**TASK**
Which lines in the material below contain the word "using"? Copy each of them.

**DATASET ENTRIES**
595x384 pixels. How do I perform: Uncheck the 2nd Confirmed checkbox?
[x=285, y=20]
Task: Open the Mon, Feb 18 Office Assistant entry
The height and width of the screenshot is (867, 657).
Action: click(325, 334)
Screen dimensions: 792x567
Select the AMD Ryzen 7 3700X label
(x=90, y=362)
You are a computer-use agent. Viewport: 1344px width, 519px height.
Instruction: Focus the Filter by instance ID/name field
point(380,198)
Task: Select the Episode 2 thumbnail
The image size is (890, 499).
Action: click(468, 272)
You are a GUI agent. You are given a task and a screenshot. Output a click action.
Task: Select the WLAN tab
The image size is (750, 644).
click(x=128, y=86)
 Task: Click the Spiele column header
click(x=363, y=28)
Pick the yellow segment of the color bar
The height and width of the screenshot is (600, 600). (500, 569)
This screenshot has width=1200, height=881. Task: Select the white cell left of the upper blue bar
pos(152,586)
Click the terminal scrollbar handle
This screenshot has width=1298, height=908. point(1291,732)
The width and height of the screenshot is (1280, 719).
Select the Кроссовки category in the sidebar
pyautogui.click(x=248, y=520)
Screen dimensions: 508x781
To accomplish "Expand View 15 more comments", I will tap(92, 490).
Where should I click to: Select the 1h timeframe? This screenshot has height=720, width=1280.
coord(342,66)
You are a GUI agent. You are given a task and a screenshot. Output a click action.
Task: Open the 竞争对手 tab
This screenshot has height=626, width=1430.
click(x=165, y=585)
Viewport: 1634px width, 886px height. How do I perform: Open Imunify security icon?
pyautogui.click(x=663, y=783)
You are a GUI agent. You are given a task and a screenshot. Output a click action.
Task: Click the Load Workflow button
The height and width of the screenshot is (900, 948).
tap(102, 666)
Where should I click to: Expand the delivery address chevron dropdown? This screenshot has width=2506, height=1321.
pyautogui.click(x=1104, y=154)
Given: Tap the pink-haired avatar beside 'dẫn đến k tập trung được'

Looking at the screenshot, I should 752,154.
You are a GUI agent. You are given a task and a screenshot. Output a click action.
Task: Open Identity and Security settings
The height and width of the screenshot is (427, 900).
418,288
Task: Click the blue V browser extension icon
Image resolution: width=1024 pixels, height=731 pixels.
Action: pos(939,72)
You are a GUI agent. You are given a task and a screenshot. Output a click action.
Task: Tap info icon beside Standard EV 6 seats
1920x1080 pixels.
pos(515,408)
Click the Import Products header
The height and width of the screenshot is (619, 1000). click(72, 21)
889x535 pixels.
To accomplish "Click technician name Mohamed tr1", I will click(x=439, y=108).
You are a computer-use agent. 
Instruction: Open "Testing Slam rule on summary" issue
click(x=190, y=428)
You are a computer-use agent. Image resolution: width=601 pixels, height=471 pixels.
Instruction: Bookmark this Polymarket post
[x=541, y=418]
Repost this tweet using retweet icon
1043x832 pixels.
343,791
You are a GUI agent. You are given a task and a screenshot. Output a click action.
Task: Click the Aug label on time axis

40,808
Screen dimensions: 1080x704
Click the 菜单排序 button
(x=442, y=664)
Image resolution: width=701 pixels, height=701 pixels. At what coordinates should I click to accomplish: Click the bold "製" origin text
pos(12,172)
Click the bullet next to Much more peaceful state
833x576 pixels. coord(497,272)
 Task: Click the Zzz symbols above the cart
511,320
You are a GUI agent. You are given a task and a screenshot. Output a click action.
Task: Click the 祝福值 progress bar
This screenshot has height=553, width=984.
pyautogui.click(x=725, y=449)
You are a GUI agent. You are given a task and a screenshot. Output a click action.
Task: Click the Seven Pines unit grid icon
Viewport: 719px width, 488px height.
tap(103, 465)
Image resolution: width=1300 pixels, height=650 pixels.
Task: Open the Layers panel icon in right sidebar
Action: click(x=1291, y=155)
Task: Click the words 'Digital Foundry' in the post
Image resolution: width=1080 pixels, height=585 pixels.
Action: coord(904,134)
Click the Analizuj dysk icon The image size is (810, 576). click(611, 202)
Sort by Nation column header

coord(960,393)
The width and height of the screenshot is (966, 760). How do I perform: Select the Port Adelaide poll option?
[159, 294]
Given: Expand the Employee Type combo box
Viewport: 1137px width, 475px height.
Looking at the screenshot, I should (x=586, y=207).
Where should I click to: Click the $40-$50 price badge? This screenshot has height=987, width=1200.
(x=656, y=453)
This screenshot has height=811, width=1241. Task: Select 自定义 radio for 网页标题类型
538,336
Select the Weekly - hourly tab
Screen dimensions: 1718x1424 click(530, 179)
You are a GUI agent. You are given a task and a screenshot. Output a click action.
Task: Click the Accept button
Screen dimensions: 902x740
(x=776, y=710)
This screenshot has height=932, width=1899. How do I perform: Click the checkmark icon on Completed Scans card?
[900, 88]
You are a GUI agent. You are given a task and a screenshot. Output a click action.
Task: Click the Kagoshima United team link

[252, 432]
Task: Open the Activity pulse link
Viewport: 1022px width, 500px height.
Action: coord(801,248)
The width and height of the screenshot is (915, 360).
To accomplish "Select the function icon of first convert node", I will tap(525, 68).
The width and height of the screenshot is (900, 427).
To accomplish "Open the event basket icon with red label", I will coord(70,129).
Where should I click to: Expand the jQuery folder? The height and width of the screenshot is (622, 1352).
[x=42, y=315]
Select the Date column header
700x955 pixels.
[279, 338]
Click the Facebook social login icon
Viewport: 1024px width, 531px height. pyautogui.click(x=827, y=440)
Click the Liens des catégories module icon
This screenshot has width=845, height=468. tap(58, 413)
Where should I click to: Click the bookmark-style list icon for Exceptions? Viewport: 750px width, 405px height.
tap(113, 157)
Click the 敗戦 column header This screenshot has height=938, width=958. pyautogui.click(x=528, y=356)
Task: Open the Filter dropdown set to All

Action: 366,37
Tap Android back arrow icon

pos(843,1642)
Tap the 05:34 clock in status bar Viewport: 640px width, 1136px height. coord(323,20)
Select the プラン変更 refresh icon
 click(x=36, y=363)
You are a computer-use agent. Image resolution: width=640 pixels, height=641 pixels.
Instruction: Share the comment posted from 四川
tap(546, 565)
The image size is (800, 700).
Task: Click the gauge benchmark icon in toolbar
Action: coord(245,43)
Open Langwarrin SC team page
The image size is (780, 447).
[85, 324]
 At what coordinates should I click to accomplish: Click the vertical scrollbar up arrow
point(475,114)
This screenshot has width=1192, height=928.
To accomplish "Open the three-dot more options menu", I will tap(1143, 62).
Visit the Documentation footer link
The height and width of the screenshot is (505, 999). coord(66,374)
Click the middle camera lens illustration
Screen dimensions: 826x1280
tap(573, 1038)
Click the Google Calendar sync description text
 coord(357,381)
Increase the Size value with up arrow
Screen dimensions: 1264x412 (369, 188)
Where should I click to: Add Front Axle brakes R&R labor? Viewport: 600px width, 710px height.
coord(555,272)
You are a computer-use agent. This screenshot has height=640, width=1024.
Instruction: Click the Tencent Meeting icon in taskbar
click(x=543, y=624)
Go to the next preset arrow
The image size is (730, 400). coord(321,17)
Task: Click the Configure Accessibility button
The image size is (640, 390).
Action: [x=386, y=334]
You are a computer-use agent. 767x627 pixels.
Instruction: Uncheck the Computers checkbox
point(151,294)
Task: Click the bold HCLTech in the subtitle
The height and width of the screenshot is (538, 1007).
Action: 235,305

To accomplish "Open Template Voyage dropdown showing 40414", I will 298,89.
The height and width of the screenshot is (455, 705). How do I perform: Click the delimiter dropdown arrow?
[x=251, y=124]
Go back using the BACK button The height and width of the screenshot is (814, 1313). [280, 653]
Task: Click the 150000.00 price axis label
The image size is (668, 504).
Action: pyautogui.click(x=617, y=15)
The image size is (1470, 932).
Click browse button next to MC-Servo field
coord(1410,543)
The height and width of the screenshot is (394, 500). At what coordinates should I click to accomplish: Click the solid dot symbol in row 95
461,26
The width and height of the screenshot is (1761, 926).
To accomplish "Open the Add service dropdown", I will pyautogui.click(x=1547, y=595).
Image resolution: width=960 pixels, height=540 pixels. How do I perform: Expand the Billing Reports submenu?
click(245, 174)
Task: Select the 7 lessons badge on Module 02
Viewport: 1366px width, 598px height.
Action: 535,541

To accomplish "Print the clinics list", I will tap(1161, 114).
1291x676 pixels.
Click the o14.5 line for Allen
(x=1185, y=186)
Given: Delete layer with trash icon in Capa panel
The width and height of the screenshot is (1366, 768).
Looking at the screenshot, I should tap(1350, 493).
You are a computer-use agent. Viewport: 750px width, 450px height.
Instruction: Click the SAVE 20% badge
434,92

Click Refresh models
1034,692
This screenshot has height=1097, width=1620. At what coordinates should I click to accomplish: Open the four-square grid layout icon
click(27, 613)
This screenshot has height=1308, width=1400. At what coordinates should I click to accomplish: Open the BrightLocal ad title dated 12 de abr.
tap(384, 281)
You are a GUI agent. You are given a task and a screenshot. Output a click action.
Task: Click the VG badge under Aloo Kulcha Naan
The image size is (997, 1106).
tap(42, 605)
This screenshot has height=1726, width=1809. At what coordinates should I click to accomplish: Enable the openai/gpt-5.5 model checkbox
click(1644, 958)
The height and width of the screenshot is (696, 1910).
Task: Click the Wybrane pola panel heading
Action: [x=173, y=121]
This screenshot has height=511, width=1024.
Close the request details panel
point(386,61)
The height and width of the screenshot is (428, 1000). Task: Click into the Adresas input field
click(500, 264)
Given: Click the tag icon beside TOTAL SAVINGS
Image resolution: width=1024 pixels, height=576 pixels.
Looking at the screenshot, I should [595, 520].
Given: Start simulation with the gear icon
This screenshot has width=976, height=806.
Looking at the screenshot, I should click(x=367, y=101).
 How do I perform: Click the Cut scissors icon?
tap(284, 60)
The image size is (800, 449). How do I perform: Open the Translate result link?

**RESPONSE BELOW**
Repost this tweet using retweet icon
Go back using the BACK button The height and width of the screenshot is (814, 1313). [280, 653]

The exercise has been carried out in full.